Sound familiar? How many "shoulds" do you hear every day? Maybe you have a well-meaning relative who thinks their opinion about your life matters, maybe it's a spouse, or even a co-worker. Maybe you are the "shoulder" who thinks that you have the right to tell others what to do. It's a nasty habit, but it isn't generally malicious. I get it. You see someone living their life outside of your defined acceptable norm, and you feel that you have the knowledge, experience, or accomplishments to direct them to what the "should" do. But I am here to tell you to take the shoulds and stuff them, anywhere you please. But stop shoulding. Stop listening to shoulds, and stop giving shoulds. They aren't helpful.
Take the shoulds, and stuff them! Anywhere you please.
The word "should" is defined as giving obligation, duty, advice, or correctness. Unless you are the Queen of England, why are we telling people what to do? What makes your path in life so amazingly perfect that you feel the need to use it to direct others? Nothing. That's the answer. And while most of the time we are giving this advice to help, many times it isn't taken as such. I know this because I've lived it. As a kid I loved art. I loved to color, draw, and take pictures. In high school I even won first place in a photography contest. I was a pretty good artist, and wanted to study art professionally and go to art school.
Enter: the shoulds.
As most of the stories that ruin us begin....I had a well-meaning parent. My father didn't think that respected people were artists. Artists starved, artists weren't successful until after they died, artists were bohemian nare-do-wells. Blah...blah...blah... So, you can imagine that after hearing this for years, I eventually abandoned my ambition of studying art and got a "respectful" degree in nursing. Yup, pretty much the farthest from art I could have gone. Was his shoulding really about my choice in professions? Nope. Not at all. It was about him following his own inner script that had been instilled deep in his psyche by his parents, when they thought that he SHOULD go into the NAVY. It's what most of us do, because we have been trained up that way. We feel that guiding and directing is part of our job. But it really isn't. Instead of directing we can try supporting.

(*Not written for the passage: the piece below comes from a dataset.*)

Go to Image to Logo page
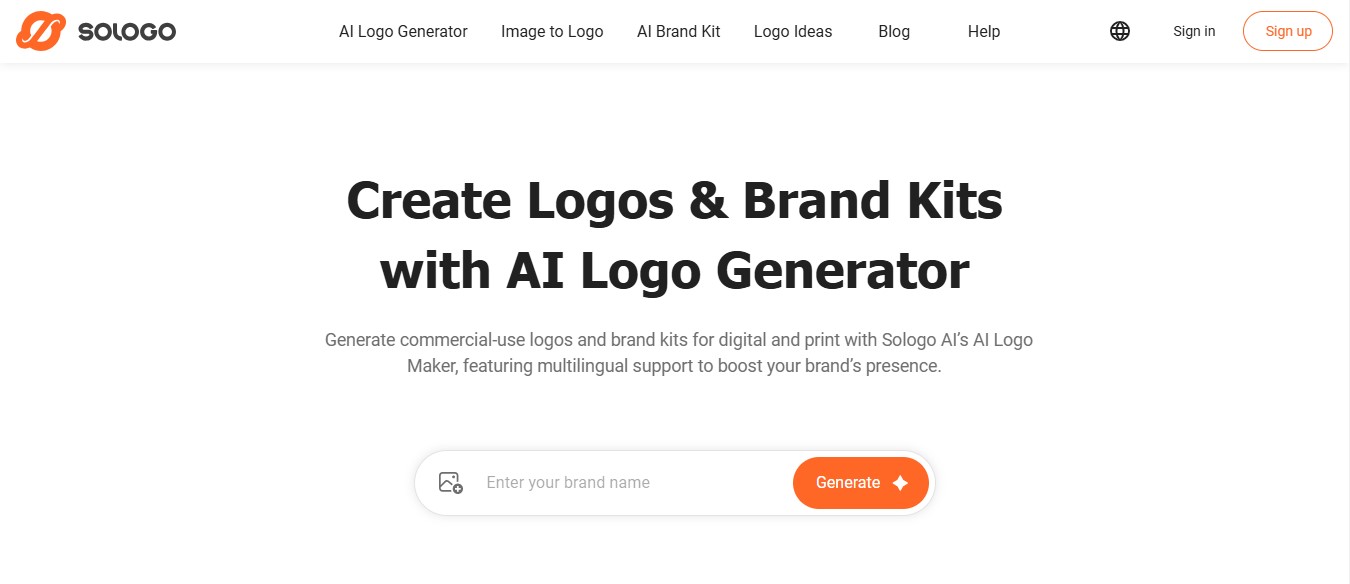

Trade in "shoulding" for "supporting".
In life there are a million different paths we can choose that are fulfilling and successful. We do not all need to be soldiers, doctors, or teachers in order to prove ourselves worthy. This goes for our kids too. So, rather than shoulding your children into your idea of what they should be doing, support them in what they are doing. If you have a child who wants to join the circus (like my daughter) support them in that, they may decide it isn't for them, or they may be wildly successful, the key is that they were allowed the freedom to be and do on their own. This same advice goes for anyone else in our life. Let's say you have a co-worker who we will call Sally and she is in a dilema about a career change. Maybe she really wants to be a skydive instructor. Don't tell her what you think she SHOULD do. Ask her what she wants to do and go from there. You may be afraid of heights, losing out on possible retirement, or you love your job because it is your dream job, but that may not be true for Sally. So, unless she is wanting her career change to involve something illegal, like running drugs, try and be supportive. When we support others to experience their own journey, rather than the one the "should" be on, we get to see people for who they truly are. And people can be pretty amazing.